WRITTEN EXERCISE: Output the following records verbatim, line for line.

RECORD EXTRACTS:

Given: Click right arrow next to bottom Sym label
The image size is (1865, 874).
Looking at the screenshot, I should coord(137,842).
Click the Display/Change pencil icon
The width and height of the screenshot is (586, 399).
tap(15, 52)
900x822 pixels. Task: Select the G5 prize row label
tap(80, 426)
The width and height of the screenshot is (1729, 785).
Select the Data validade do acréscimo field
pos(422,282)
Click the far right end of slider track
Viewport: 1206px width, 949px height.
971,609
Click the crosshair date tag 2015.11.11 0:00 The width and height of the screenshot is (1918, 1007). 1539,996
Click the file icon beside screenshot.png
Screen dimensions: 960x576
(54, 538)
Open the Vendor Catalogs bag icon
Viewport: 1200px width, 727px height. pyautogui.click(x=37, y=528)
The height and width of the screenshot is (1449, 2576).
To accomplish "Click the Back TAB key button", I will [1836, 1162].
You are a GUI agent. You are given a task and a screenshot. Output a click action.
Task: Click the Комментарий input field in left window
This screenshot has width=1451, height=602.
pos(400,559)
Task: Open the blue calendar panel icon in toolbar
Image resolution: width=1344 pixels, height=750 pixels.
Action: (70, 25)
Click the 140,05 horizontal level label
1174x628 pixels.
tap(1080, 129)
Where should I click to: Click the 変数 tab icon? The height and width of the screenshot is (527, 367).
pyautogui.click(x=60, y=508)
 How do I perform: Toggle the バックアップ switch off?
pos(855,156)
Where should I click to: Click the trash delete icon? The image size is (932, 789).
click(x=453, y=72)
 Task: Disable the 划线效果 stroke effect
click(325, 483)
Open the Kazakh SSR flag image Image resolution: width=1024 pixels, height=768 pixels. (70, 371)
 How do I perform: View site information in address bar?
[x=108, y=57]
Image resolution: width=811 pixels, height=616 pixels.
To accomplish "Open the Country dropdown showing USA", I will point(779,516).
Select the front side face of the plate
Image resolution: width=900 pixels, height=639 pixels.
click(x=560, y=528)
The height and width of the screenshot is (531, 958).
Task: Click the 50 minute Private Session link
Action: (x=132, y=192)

THE COMPLETED TASK:
Given: Click right arrow next to bottom Sym label
The image size is (1865, 874).
Looking at the screenshot, I should coord(137,842).
Click the Display/Change pencil icon
The width and height of the screenshot is (586, 399).
tap(15, 52)
900x822 pixels. Task: Select the G5 prize row label
tap(80, 426)
The width and height of the screenshot is (1729, 785).
Select the Data validade do acréscimo field
pos(422,282)
Click the far right end of slider track
Viewport: 1206px width, 949px height.
971,609
Click the crosshair date tag 2015.11.11 0:00 The width and height of the screenshot is (1918, 1007). 1539,996
Click the file icon beside screenshot.png
Screen dimensions: 960x576
(54, 538)
Open the Vendor Catalogs bag icon
Viewport: 1200px width, 727px height. pyautogui.click(x=37, y=528)
The height and width of the screenshot is (1449, 2576).
To accomplish "Click the Back TAB key button", I will [1836, 1162].
You are a GUI agent. You are given a task and a screenshot. Output a click action.
Task: Click the Комментарий input field in left window
This screenshot has width=1451, height=602.
pos(400,559)
Task: Open the blue calendar panel icon in toolbar
Image resolution: width=1344 pixels, height=750 pixels.
Action: (70, 25)
Click the 140,05 horizontal level label
1174x628 pixels.
tap(1080, 129)
Where should I click to: Click the 変数 tab icon? The height and width of the screenshot is (527, 367).
pyautogui.click(x=60, y=508)
 How do I perform: Toggle the バックアップ switch off?
pos(855,156)
Where should I click to: Click the trash delete icon? The image size is (932, 789).
click(x=453, y=72)
 Task: Disable the 划线效果 stroke effect
click(325, 483)
Open the Kazakh SSR flag image Image resolution: width=1024 pixels, height=768 pixels. (70, 371)
 How do I perform: View site information in address bar?
[x=108, y=57]
Image resolution: width=811 pixels, height=616 pixels.
To accomplish "Open the Country dropdown showing USA", I will point(779,516).
Select the front side face of the plate
Image resolution: width=900 pixels, height=639 pixels.
click(x=560, y=528)
The height and width of the screenshot is (531, 958).
Task: Click the 50 minute Private Session link
Action: (x=132, y=192)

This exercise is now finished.